Lesions of the brain microvessels include white-matter hyperintensities and the much less common silent infarcts leading to loss of white-matter tissue. White-matter hyperintensities are common in the elderly, and are generally regarded as ‘normal’ (although a recent study suggested we should be less blasé about them — that ‘normal’ age-related cognitive decline reflects the presence of these small lesions). However, the degree of white-matter lesions is related to the severity of decline (including increasing the risk of Alzheimer’s), and those with hypertension or diabetes are more likely to have a high number of them.
A new study has investigated the theory that migraines might also lead to a higher number of white-matter hyperintensities. The ten-year French population study involved 780 older adults (65+; mean age 69). A fifth of the participants (21%) reported a history of severe headaches, of which 71% had migraines.
Those with severe headaches were twice as likely to have a high quantity of white-matter hyperintensities as those without headaches. However, there was no difference in cognitive performance between the groups. Those who suffered from migraines with aura (2% of the total), also showed an increased number of silent cerebral infarcts — a finding consistent with other research showing that people suffering from migraine with aura have an increased risk of cerebral infarction (or strokes). But again, no cognitive decline was observed.

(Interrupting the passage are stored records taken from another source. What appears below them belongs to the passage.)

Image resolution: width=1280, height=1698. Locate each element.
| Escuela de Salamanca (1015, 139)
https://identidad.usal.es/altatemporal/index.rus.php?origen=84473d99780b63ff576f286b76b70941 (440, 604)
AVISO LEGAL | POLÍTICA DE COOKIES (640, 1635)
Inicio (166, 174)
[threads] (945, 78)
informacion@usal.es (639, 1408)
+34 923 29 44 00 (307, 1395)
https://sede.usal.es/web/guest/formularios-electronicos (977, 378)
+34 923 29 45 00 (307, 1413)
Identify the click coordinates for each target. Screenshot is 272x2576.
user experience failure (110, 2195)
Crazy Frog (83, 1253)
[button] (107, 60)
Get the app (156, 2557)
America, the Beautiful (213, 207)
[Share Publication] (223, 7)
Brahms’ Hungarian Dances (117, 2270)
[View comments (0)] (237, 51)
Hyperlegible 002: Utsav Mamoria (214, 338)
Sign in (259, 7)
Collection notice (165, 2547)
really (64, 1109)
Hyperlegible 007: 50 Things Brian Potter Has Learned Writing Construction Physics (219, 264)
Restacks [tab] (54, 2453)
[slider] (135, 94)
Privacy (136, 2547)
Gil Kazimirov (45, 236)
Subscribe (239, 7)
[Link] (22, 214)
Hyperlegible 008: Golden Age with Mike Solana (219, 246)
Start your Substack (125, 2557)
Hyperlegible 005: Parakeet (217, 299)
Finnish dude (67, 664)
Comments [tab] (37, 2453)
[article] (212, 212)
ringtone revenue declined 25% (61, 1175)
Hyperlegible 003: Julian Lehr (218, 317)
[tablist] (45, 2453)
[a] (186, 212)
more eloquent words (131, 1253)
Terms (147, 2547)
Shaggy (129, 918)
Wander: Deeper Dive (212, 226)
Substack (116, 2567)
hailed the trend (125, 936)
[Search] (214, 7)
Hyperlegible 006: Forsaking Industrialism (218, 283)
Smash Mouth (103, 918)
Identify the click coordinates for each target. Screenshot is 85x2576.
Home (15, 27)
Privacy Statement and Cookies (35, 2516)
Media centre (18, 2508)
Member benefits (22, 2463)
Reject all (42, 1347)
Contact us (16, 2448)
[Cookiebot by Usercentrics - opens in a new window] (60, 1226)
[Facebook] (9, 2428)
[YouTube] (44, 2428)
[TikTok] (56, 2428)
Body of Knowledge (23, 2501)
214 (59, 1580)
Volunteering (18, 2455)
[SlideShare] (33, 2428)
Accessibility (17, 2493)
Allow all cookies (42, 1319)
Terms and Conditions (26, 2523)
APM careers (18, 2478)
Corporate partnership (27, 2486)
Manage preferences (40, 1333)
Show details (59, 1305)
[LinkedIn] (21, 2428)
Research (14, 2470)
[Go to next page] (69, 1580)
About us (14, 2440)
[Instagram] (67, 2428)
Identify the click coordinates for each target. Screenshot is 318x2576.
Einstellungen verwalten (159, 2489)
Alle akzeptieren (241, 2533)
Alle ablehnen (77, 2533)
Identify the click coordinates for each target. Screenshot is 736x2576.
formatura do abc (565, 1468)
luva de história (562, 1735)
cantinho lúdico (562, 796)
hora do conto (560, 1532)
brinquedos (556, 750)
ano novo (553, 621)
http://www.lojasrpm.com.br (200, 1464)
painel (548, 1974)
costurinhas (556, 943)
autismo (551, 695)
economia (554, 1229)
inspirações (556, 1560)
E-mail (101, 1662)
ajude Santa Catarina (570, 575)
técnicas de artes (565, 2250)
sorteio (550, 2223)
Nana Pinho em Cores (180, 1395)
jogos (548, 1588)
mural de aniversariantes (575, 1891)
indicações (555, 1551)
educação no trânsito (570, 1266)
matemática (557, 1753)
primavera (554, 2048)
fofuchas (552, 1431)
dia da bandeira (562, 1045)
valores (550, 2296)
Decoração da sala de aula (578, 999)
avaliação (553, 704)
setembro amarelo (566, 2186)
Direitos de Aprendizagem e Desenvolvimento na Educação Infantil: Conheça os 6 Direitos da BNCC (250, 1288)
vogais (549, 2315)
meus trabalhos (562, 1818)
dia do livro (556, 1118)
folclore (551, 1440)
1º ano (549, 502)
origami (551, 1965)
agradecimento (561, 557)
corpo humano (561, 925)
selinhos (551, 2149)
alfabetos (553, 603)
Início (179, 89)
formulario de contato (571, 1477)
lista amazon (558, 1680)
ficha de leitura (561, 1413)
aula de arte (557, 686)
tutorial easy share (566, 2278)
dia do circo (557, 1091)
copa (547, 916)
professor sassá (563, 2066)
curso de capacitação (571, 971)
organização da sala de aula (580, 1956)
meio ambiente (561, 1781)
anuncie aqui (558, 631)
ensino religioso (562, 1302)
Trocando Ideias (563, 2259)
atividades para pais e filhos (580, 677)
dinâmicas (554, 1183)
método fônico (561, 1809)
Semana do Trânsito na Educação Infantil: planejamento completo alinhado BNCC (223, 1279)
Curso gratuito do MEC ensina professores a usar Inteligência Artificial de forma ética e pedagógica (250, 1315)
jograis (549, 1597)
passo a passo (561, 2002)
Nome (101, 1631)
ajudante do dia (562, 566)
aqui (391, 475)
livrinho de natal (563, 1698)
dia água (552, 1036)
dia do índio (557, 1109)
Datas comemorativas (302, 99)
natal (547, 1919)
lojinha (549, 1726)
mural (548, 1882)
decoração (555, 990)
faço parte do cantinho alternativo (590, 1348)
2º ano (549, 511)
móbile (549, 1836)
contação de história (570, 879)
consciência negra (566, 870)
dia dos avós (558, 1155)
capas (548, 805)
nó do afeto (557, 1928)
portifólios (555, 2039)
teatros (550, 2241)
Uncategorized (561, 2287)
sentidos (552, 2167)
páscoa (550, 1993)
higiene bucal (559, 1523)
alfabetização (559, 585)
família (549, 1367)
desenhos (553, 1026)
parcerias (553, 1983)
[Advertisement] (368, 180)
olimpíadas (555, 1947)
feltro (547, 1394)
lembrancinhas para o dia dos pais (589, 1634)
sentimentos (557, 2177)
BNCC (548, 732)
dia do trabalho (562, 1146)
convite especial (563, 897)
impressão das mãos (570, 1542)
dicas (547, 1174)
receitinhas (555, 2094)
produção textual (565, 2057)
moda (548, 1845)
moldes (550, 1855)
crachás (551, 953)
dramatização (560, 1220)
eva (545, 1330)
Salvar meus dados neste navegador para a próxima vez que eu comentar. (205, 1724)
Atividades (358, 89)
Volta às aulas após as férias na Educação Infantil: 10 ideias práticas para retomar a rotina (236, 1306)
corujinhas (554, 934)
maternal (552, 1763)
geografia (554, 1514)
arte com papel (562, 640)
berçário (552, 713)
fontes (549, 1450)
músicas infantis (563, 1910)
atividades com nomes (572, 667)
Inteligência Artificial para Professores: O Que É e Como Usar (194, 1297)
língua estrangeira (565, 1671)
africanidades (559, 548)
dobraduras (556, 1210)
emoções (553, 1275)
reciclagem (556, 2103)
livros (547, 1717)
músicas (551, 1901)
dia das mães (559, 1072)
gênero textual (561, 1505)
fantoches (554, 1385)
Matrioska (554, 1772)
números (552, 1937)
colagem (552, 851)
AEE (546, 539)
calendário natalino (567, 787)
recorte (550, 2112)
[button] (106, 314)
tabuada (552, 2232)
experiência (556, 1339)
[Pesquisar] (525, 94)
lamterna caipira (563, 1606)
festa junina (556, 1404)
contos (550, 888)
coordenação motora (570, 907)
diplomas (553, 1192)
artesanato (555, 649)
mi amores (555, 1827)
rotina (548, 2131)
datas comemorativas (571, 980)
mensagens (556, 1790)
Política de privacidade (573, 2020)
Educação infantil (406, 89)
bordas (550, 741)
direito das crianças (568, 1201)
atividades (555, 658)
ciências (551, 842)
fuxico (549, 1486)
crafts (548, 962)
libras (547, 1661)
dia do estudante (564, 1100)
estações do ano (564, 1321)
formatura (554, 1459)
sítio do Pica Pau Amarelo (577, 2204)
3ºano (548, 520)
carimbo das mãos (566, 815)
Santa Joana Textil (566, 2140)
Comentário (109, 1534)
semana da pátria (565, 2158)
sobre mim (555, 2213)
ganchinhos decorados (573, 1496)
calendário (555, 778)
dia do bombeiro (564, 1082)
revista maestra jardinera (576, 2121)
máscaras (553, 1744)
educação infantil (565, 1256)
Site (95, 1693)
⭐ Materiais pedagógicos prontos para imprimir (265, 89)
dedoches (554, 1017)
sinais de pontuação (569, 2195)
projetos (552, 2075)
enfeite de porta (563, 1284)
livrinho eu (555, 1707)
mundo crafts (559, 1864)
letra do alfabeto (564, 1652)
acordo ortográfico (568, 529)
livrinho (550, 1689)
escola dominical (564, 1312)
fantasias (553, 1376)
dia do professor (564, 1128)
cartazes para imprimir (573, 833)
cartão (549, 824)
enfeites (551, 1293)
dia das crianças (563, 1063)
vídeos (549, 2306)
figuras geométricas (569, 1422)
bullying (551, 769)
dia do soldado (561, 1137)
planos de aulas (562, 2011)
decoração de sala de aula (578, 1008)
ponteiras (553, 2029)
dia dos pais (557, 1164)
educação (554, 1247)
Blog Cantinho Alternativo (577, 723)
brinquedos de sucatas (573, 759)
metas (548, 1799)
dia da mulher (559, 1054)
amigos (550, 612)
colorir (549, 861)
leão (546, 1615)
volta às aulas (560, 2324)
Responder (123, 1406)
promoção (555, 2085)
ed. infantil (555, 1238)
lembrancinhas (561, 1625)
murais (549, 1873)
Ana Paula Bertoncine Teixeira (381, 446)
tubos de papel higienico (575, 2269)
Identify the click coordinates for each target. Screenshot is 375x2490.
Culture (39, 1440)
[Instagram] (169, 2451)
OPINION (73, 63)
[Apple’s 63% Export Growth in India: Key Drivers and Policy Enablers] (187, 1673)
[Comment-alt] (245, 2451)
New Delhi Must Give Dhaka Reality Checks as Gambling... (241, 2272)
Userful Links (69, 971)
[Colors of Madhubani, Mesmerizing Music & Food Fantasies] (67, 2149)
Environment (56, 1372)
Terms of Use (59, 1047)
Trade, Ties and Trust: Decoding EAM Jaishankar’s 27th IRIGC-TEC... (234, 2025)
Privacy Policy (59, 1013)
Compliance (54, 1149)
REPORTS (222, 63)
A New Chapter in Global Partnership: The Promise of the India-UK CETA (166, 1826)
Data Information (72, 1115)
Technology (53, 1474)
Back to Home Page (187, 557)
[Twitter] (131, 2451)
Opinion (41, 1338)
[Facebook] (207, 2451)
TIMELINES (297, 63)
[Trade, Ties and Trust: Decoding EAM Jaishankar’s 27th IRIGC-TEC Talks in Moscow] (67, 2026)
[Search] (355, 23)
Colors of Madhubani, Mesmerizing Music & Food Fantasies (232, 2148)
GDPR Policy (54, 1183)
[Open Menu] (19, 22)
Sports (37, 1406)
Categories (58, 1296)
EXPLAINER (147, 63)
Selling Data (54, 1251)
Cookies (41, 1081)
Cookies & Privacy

The researchers make much of their failure to find cognitive impairment, but I would note that, nevertheless, the increased number of brain lesions does suggest that, further down the track, there is likely to be an effect on cognitive performance. Still, headache sufferers can take comfort in the findings, which indicate the effect is not so great that it shows up in this decade-long study.
(2011). Headache, migraine, and structural brain lesions and function: population based Epidemiology of Vascular Ageing-MRI study.
BMJ. 342(jan18 2), c7357-c7357 - c7357-c7357.